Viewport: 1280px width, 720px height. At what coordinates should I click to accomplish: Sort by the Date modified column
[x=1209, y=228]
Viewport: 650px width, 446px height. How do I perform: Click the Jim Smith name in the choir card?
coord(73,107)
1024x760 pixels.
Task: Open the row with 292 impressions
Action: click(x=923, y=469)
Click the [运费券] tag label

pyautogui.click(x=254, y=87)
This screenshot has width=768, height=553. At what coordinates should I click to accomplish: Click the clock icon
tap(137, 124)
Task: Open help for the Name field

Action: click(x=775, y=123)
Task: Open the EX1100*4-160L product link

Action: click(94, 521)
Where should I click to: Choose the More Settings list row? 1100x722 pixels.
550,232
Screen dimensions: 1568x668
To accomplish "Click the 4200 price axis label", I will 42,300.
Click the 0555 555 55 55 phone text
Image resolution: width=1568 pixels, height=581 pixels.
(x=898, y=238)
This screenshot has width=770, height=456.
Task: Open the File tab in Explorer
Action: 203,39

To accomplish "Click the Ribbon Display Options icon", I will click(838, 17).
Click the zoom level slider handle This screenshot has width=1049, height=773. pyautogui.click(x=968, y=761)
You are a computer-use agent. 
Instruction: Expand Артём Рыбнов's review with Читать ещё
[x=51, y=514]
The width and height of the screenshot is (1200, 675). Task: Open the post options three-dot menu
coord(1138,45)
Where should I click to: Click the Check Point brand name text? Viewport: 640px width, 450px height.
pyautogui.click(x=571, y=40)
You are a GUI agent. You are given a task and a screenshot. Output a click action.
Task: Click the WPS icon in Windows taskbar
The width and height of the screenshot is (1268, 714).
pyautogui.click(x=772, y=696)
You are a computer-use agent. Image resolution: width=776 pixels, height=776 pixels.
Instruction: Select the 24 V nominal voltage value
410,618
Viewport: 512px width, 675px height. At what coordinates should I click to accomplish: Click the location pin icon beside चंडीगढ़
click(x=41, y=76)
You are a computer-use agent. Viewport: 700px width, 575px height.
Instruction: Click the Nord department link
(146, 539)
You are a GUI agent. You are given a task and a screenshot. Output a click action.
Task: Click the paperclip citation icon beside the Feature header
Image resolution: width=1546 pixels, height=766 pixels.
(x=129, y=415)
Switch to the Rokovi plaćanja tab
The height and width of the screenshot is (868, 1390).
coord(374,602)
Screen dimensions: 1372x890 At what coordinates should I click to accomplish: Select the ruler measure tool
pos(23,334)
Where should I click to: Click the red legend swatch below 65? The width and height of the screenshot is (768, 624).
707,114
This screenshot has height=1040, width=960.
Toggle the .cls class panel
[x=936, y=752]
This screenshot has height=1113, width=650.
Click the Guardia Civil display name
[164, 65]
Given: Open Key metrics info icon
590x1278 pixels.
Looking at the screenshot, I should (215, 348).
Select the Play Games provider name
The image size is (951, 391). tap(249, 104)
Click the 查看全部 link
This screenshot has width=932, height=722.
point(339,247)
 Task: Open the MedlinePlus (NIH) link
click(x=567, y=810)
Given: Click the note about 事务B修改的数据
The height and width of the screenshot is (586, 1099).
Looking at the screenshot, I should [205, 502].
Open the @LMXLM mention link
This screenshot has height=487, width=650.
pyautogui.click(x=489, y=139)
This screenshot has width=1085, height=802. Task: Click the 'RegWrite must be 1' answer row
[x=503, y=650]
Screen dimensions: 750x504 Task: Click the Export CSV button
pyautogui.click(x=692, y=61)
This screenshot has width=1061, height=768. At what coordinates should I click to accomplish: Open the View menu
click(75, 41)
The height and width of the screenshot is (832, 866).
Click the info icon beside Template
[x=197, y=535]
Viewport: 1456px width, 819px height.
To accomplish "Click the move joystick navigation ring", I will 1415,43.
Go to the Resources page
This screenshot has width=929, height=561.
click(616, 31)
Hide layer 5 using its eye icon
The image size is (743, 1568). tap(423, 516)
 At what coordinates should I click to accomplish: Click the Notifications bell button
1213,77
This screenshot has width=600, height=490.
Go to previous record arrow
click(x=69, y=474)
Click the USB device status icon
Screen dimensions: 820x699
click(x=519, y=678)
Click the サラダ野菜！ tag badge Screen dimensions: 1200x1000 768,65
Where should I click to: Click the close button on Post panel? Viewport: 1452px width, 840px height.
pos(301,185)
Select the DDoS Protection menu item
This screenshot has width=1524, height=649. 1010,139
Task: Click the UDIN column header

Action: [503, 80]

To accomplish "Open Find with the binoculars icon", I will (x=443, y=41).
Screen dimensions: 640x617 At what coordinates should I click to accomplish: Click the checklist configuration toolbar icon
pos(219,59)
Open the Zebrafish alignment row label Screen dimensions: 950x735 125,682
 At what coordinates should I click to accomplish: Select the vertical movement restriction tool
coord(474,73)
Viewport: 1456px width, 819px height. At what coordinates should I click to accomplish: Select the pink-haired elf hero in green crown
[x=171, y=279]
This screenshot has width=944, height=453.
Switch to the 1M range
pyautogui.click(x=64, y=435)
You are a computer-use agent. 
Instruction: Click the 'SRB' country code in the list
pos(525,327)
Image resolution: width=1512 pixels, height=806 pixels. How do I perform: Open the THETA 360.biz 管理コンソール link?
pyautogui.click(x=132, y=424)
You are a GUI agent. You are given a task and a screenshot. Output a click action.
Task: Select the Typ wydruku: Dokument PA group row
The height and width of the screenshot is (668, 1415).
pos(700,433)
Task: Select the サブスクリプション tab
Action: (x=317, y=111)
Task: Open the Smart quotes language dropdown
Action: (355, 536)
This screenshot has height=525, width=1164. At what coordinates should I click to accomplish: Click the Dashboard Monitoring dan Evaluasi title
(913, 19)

Exercise directions ▸
The answer must be the full listing, repeated word for word.

Answer below ▸
Viewport: 1280px width, 720px height. At what coordinates should I click to accomplish: Sort by the Date modified column
[x=1209, y=228]
Viewport: 650px width, 446px height. How do I perform: Click the Jim Smith name in the choir card?
coord(73,107)
1024x760 pixels.
Task: Open the row with 292 impressions
Action: click(x=923, y=469)
Click the [运费券] tag label

pyautogui.click(x=254, y=87)
This screenshot has width=768, height=553. At what coordinates should I click to accomplish: Click the clock icon
tap(137, 124)
Task: Open help for the Name field

Action: click(x=775, y=123)
Task: Open the EX1100*4-160L product link

Action: click(94, 521)
Where should I click to: Choose the More Settings list row? 1100x722 pixels.
550,232
Screen dimensions: 1568x668
To accomplish "Click the 4200 price axis label", I will 42,300.
Click the 0555 555 55 55 phone text
Image resolution: width=1568 pixels, height=581 pixels.
(x=898, y=238)
This screenshot has width=770, height=456.
Task: Open the File tab in Explorer
Action: 203,39

To accomplish "Click the Ribbon Display Options icon", I will click(838, 17).
Click the zoom level slider handle This screenshot has width=1049, height=773. pyautogui.click(x=968, y=761)
You are a computer-use agent. 
Instruction: Expand Артём Рыбнов's review with Читать ещё
[x=51, y=514]
The width and height of the screenshot is (1200, 675). Task: Open the post options three-dot menu
coord(1138,45)
Where should I click to: Click the Check Point brand name text? Viewport: 640px width, 450px height.
pyautogui.click(x=571, y=40)
You are a GUI agent. You are given a task and a screenshot. Output a click action.
Task: Click the WPS icon in Windows taskbar
The width and height of the screenshot is (1268, 714).
pyautogui.click(x=772, y=696)
You are a computer-use agent. Image resolution: width=776 pixels, height=776 pixels.
Instruction: Select the 24 V nominal voltage value
410,618
Viewport: 512px width, 675px height. At what coordinates should I click to accomplish: Click the location pin icon beside चंडीगढ़
click(x=41, y=76)
You are a computer-use agent. Viewport: 700px width, 575px height.
Instruction: Click the Nord department link
(146, 539)
You are a GUI agent. You are given a task and a screenshot. Output a click action.
Task: Click the paperclip citation icon beside the Feature header
Image resolution: width=1546 pixels, height=766 pixels.
(x=129, y=415)
Switch to the Rokovi plaćanja tab
The height and width of the screenshot is (868, 1390).
coord(374,602)
Screen dimensions: 1372x890 At what coordinates should I click to accomplish: Select the ruler measure tool
pos(23,334)
Where should I click to: Click the red legend swatch below 65? The width and height of the screenshot is (768, 624).
707,114
This screenshot has height=1040, width=960.
Toggle the .cls class panel
[x=936, y=752]
This screenshot has height=1113, width=650.
Click the Guardia Civil display name
[164, 65]
Given: Open Key metrics info icon
590x1278 pixels.
Looking at the screenshot, I should (215, 348).
Select the Play Games provider name
The image size is (951, 391). tap(249, 104)
Click the 查看全部 link
This screenshot has width=932, height=722.
point(339,247)
 Task: Open the MedlinePlus (NIH) link
click(x=567, y=810)
Given: Click the note about 事务B修改的数据
The height and width of the screenshot is (586, 1099).
Looking at the screenshot, I should [205, 502].
Open the @LMXLM mention link
This screenshot has height=487, width=650.
pyautogui.click(x=489, y=139)
This screenshot has width=1085, height=802. Task: Click the 'RegWrite must be 1' answer row
[x=503, y=650]
Screen dimensions: 750x504 Task: Click the Export CSV button
pyautogui.click(x=692, y=61)
This screenshot has width=1061, height=768. At what coordinates should I click to accomplish: Open the View menu
click(75, 41)
The height and width of the screenshot is (832, 866).
Click the info icon beside Template
[x=197, y=535]
Viewport: 1456px width, 819px height.
To accomplish "Click the move joystick navigation ring", I will 1415,43.
Go to the Resources page
This screenshot has width=929, height=561.
click(616, 31)
Hide layer 5 using its eye icon
The image size is (743, 1568). tap(423, 516)
 At what coordinates should I click to accomplish: Click the Notifications bell button
1213,77
This screenshot has width=600, height=490.
Go to previous record arrow
click(x=69, y=474)
Click the USB device status icon
Screen dimensions: 820x699
click(x=519, y=678)
Click the サラダ野菜！ tag badge Screen dimensions: 1200x1000 768,65
Where should I click to: Click the close button on Post panel? Viewport: 1452px width, 840px height.
pos(301,185)
Select the DDoS Protection menu item
This screenshot has width=1524, height=649. 1010,139
Task: Click the UDIN column header

Action: [503, 80]

To accomplish "Open Find with the binoculars icon", I will (x=443, y=41).
Screen dimensions: 640x617 At what coordinates should I click to accomplish: Click the checklist configuration toolbar icon
pos(219,59)
Open the Zebrafish alignment row label Screen dimensions: 950x735 125,682
 At what coordinates should I click to accomplish: Select the vertical movement restriction tool
coord(474,73)
Viewport: 1456px width, 819px height. At what coordinates should I click to accomplish: Select the pink-haired elf hero in green crown
[x=171, y=279]
This screenshot has width=944, height=453.
Switch to the 1M range
pyautogui.click(x=64, y=435)
You are a computer-use agent. 
Instruction: Click the 'SRB' country code in the list
pos(525,327)
Image resolution: width=1512 pixels, height=806 pixels. How do I perform: Open the THETA 360.biz 管理コンソール link?
pyautogui.click(x=132, y=424)
You are a GUI agent. You are given a task and a screenshot. Output a click action.
Task: Select the Typ wydruku: Dokument PA group row
The height and width of the screenshot is (668, 1415).
pos(700,433)
Task: Select the サブスクリプション tab
Action: (x=317, y=111)
Task: Open the Smart quotes language dropdown
Action: (355, 536)
This screenshot has height=525, width=1164. At what coordinates should I click to accomplish: Click the Dashboard Monitoring dan Evaluasi title
(913, 19)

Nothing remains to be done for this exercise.